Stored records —
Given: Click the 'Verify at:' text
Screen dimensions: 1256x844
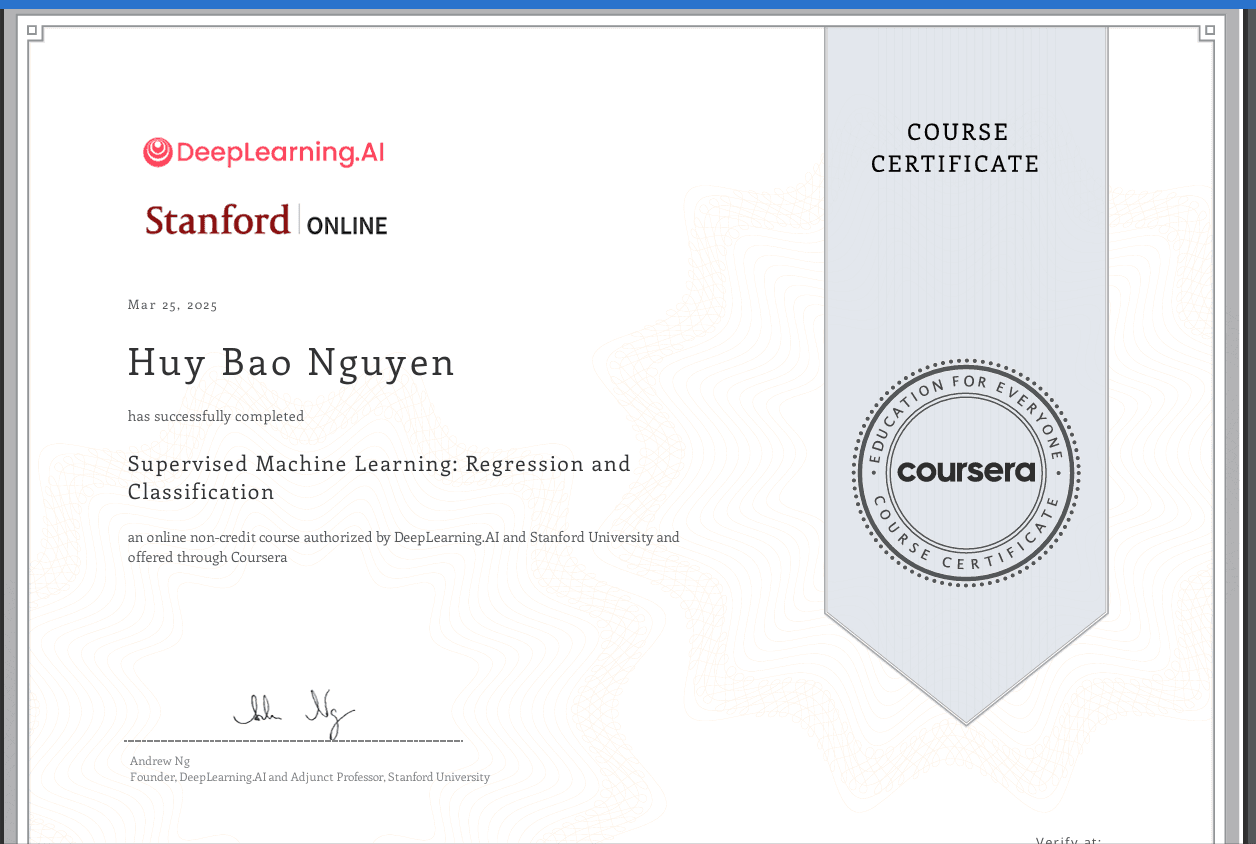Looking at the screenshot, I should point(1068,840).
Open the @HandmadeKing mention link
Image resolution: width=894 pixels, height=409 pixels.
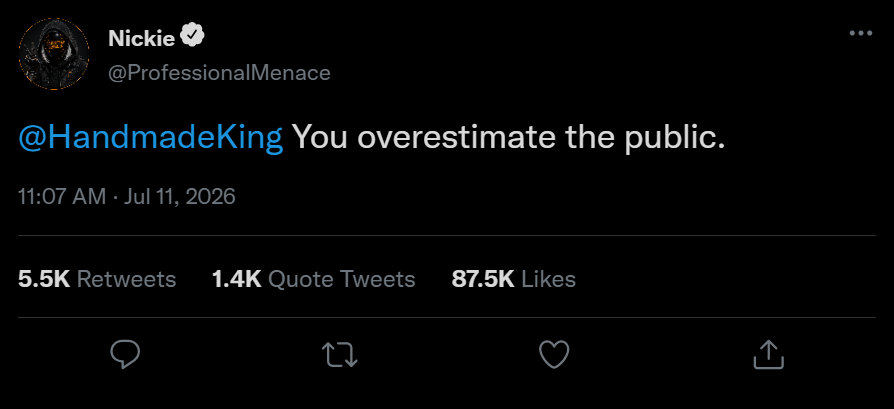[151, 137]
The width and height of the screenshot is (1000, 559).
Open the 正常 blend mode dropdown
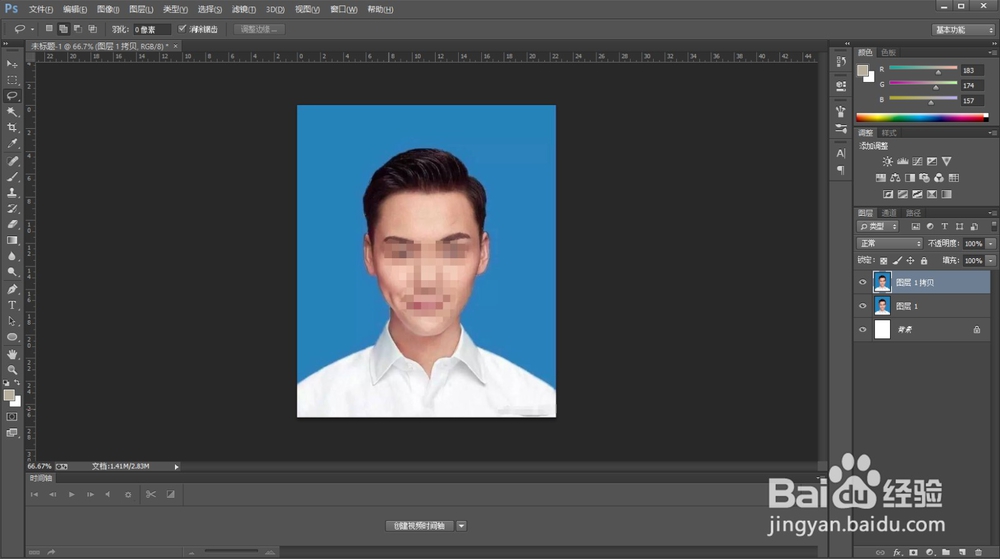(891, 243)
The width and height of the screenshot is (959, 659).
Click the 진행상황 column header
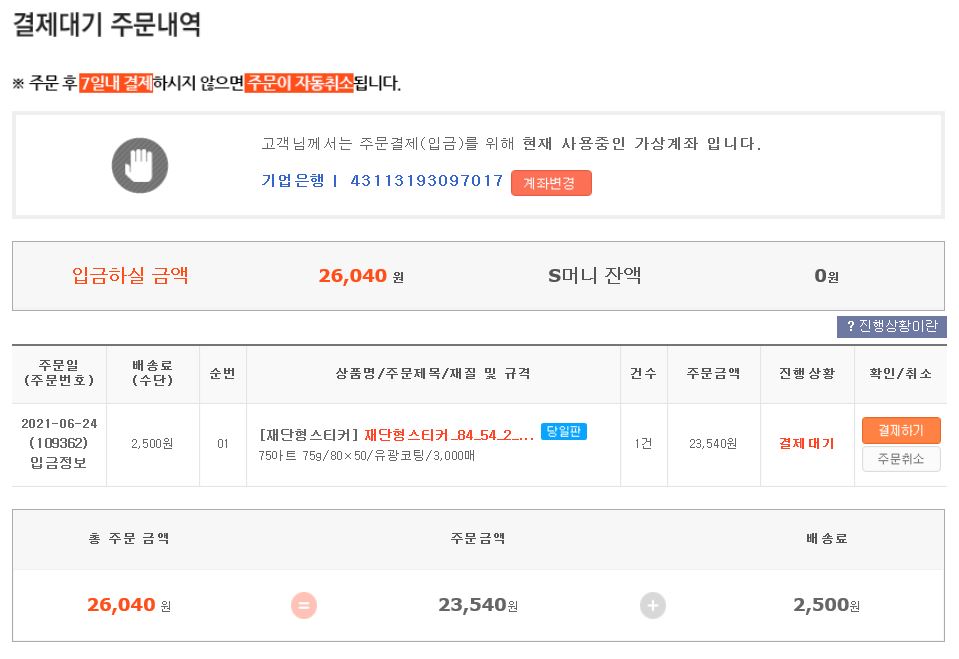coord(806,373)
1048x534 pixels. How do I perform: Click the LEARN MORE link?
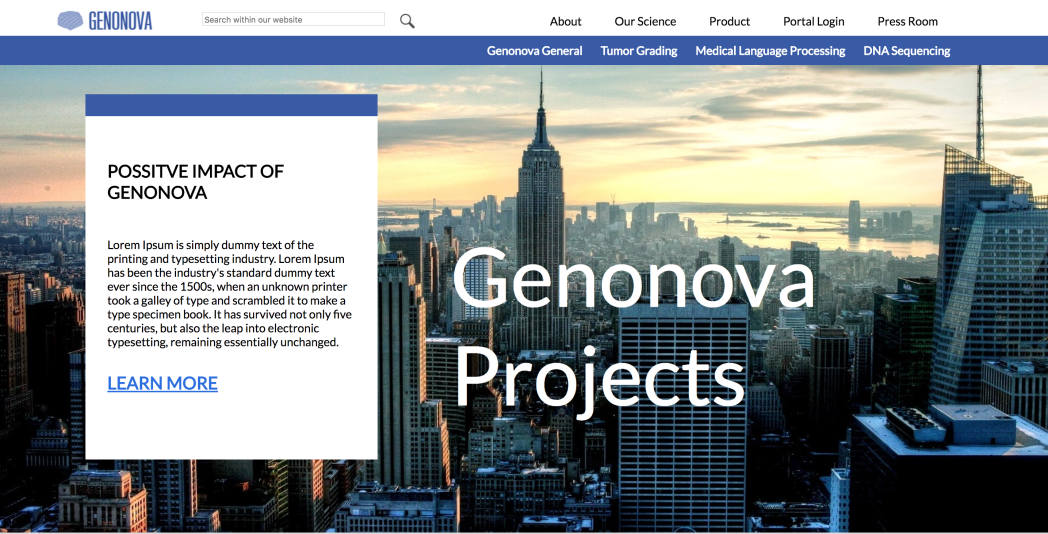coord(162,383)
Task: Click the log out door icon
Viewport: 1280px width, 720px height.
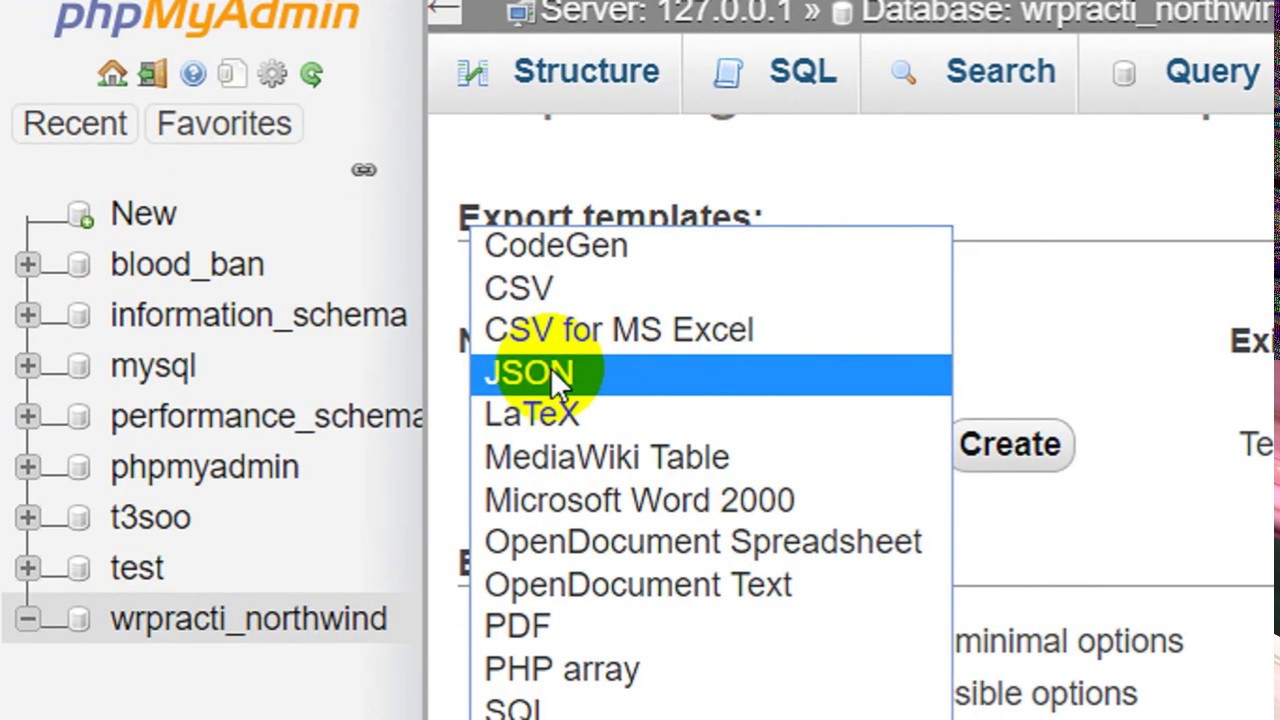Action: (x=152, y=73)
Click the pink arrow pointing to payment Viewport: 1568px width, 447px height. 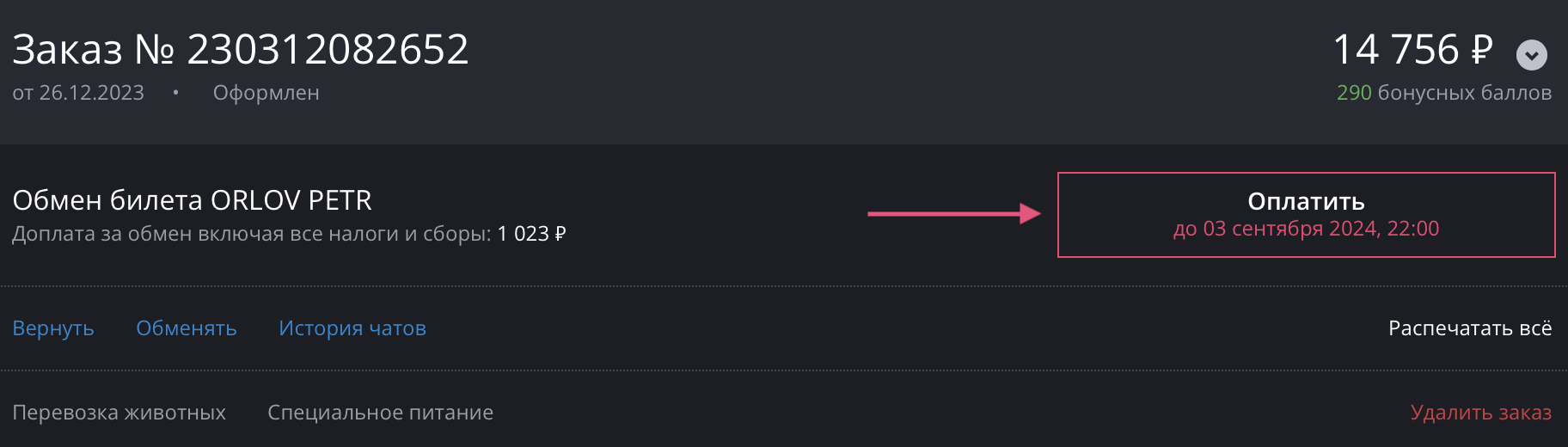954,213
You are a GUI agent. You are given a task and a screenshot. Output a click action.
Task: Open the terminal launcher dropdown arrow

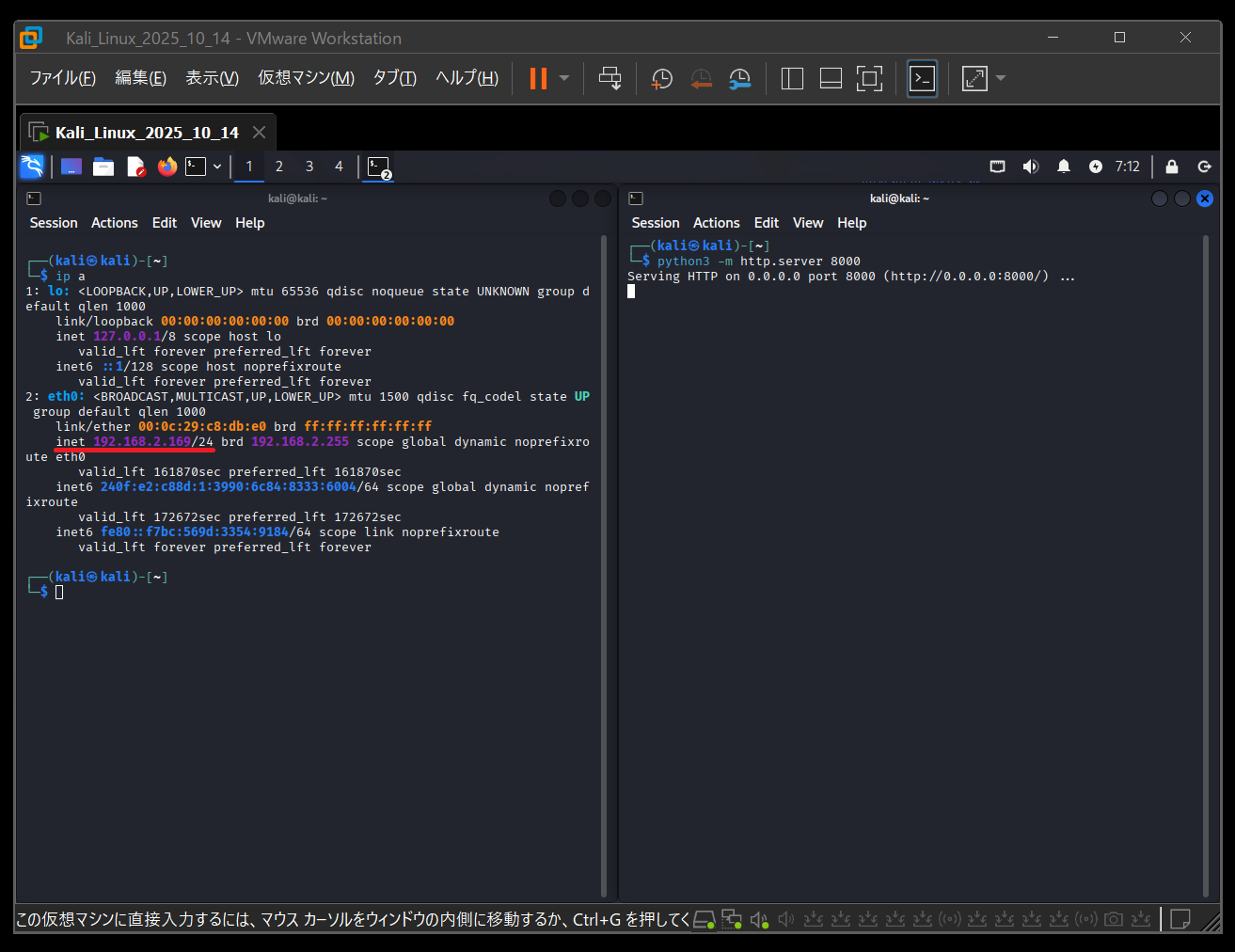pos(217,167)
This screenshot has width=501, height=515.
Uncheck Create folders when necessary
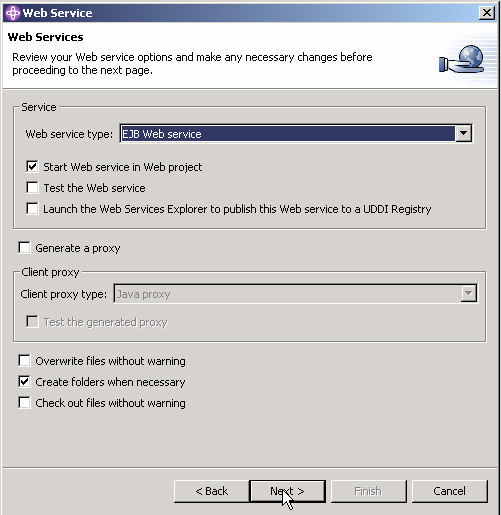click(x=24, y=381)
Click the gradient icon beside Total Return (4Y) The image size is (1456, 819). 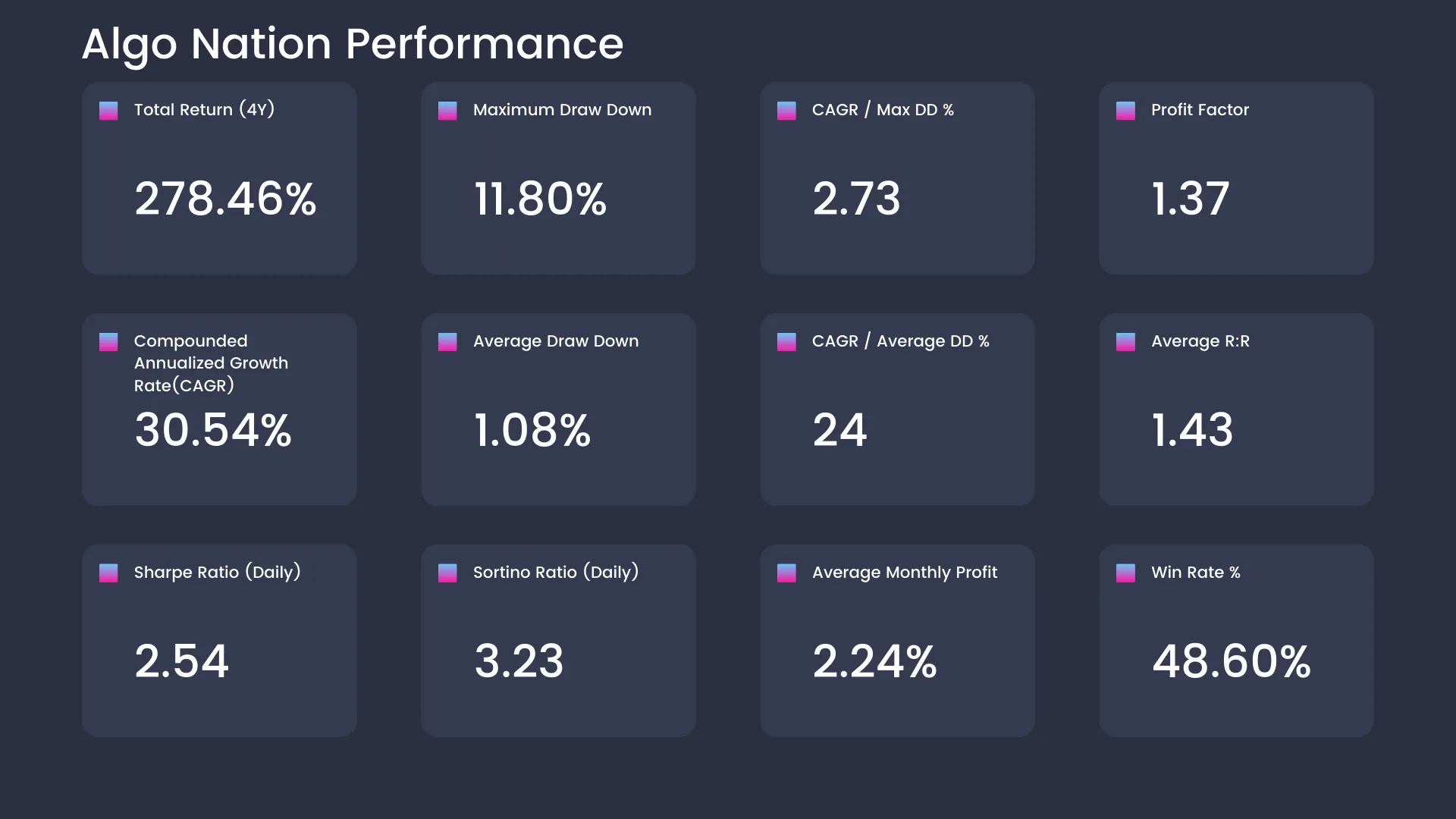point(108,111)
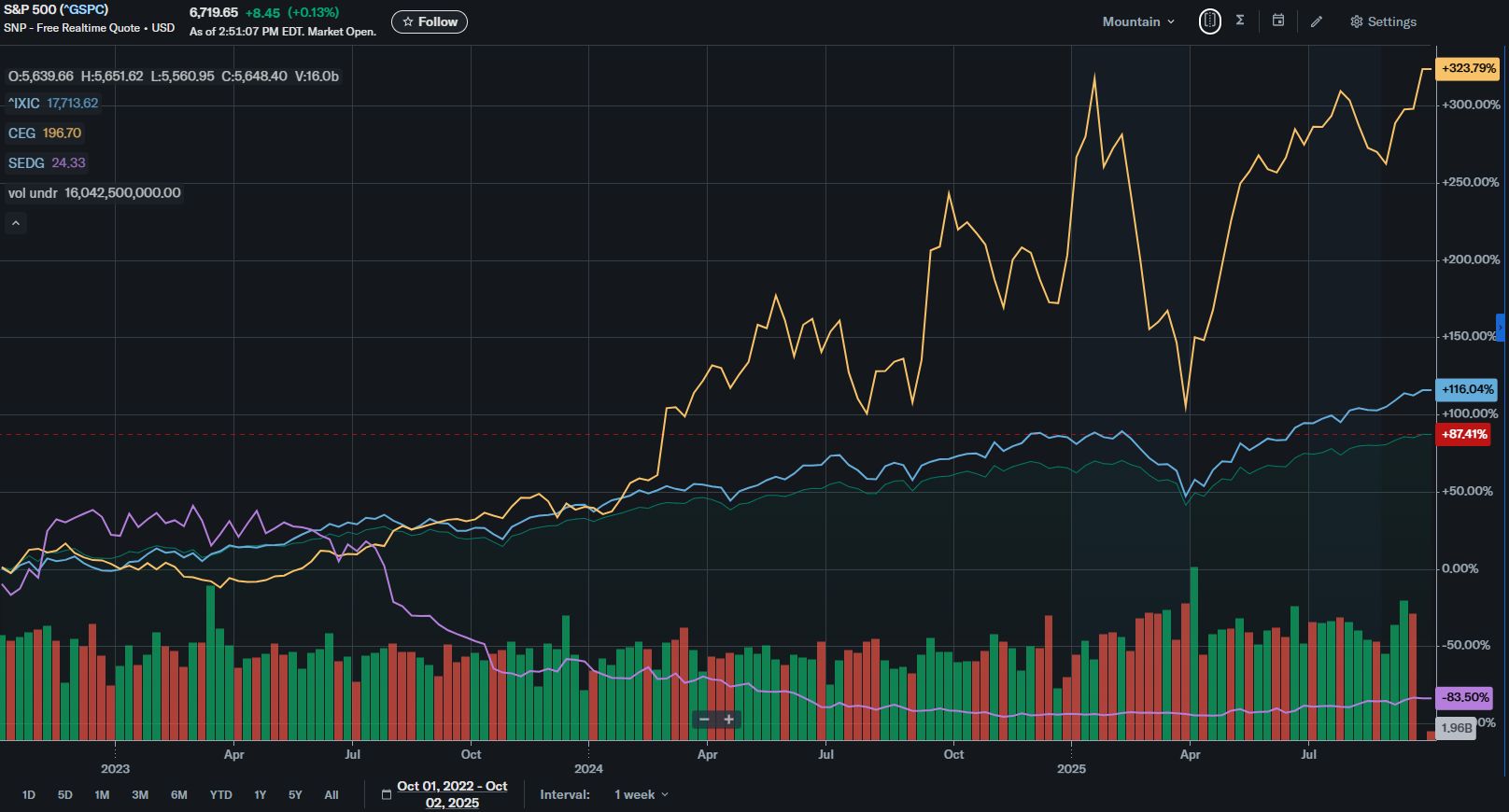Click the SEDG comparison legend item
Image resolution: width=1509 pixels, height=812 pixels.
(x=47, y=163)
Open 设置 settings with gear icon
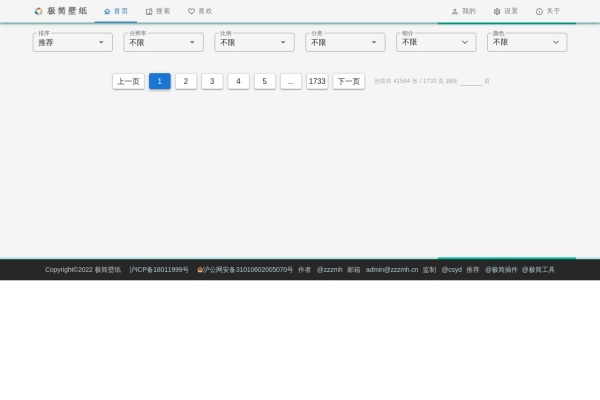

TASK BRIEF —
The response should consist of the lines above from the first through the one containing "The width and height of the screenshot is (1000, 559).", transcribed exactly, with every picture left out.

WRITTEN REPLY —
Given: Click the 'Verify at:' text
Screen dimensions: 1256x844
Looking at the screenshot, I should point(1068,840).
Open the @HandmadeKing mention link
Image resolution: width=894 pixels, height=409 pixels.
[151, 137]
The width and height of the screenshot is (1000, 559).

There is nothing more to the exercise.